══ Data to process ══
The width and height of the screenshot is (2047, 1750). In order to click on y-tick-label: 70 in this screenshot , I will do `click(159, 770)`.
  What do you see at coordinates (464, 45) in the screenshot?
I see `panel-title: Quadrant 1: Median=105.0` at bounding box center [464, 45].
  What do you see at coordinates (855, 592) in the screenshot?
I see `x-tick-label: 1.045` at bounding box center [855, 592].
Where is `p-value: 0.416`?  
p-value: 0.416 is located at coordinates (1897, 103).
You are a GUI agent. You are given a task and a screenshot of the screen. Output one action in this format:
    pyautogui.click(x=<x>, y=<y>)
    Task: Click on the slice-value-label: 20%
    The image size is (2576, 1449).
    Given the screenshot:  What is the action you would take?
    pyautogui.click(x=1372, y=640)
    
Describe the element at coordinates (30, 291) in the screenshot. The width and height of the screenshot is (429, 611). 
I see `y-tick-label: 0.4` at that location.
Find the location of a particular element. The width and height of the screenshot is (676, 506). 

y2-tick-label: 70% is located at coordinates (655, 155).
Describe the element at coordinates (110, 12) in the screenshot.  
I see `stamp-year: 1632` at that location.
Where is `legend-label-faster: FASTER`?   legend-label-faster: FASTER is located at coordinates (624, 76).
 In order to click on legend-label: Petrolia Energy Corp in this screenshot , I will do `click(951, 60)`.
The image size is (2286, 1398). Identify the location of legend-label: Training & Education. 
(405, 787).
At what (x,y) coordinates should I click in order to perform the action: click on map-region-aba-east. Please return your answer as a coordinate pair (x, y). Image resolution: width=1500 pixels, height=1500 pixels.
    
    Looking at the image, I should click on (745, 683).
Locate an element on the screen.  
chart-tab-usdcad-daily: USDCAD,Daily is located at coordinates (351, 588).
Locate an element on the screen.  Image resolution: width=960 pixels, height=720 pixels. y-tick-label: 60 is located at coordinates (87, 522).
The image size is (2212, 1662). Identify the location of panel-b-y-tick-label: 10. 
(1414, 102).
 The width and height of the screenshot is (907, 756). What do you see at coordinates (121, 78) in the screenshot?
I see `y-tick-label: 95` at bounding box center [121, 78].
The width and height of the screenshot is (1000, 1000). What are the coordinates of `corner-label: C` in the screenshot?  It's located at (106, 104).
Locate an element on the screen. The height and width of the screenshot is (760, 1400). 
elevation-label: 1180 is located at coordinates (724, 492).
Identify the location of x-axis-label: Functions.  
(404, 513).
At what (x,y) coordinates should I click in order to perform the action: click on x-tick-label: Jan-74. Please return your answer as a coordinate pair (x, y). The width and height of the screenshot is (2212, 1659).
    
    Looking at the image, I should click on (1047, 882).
═══
Reproduce every one of the entries above, line for line, without changing anything.

* [Solution to this task]:
The width and height of the screenshot is (2047, 1750). In order to click on y-tick-label: 70 in this screenshot , I will do `click(159, 770)`.
  What do you see at coordinates (464, 45) in the screenshot?
I see `panel-title: Quadrant 1: Median=105.0` at bounding box center [464, 45].
  What do you see at coordinates (855, 592) in the screenshot?
I see `x-tick-label: 1.045` at bounding box center [855, 592].
Where is `p-value: 0.416`?  
p-value: 0.416 is located at coordinates (1897, 103).
You are a GUI agent. You are given a task and a screenshot of the screen. Output one action in this format:
    pyautogui.click(x=<x>, y=<y>)
    Task: Click on the slice-value-label: 20%
    The image size is (2576, 1449).
    Given the screenshot:  What is the action you would take?
    pyautogui.click(x=1372, y=640)
    
Describe the element at coordinates (30, 291) in the screenshot. The width and height of the screenshot is (429, 611). 
I see `y-tick-label: 0.4` at that location.
Find the location of a particular element. The width and height of the screenshot is (676, 506). 

y2-tick-label: 70% is located at coordinates (655, 155).
Describe the element at coordinates (110, 12) in the screenshot.  
I see `stamp-year: 1632` at that location.
Where is `legend-label-faster: FASTER`?   legend-label-faster: FASTER is located at coordinates (624, 76).
 In order to click on legend-label: Petrolia Energy Corp in this screenshot , I will do `click(951, 60)`.
The image size is (2286, 1398). Identify the location of legend-label: Training & Education. 
(405, 787).
At what (x,y) coordinates should I click in order to perform the action: click on map-region-aba-east. Please return your answer as a coordinate pair (x, y). Image resolution: width=1500 pixels, height=1500 pixels.
    
    Looking at the image, I should click on (745, 683).
Locate an element on the screen.  
chart-tab-usdcad-daily: USDCAD,Daily is located at coordinates (351, 588).
Locate an element on the screen.  Image resolution: width=960 pixels, height=720 pixels. y-tick-label: 60 is located at coordinates (87, 522).
The image size is (2212, 1662). Identify the location of panel-b-y-tick-label: 10. 
(1414, 102).
 The width and height of the screenshot is (907, 756). What do you see at coordinates (121, 78) in the screenshot?
I see `y-tick-label: 95` at bounding box center [121, 78].
The width and height of the screenshot is (1000, 1000). What are the coordinates of `corner-label: C` in the screenshot?  It's located at (106, 104).
Locate an element on the screen. The height and width of the screenshot is (760, 1400). 
elevation-label: 1180 is located at coordinates (724, 492).
Identify the location of x-axis-label: Functions.  
(404, 513).
At what (x,y) coordinates should I click in order to perform the action: click on x-tick-label: Jan-74. Please return your answer as a coordinate pair (x, y). The width and height of the screenshot is (2212, 1659).
    
    Looking at the image, I should click on (1047, 882).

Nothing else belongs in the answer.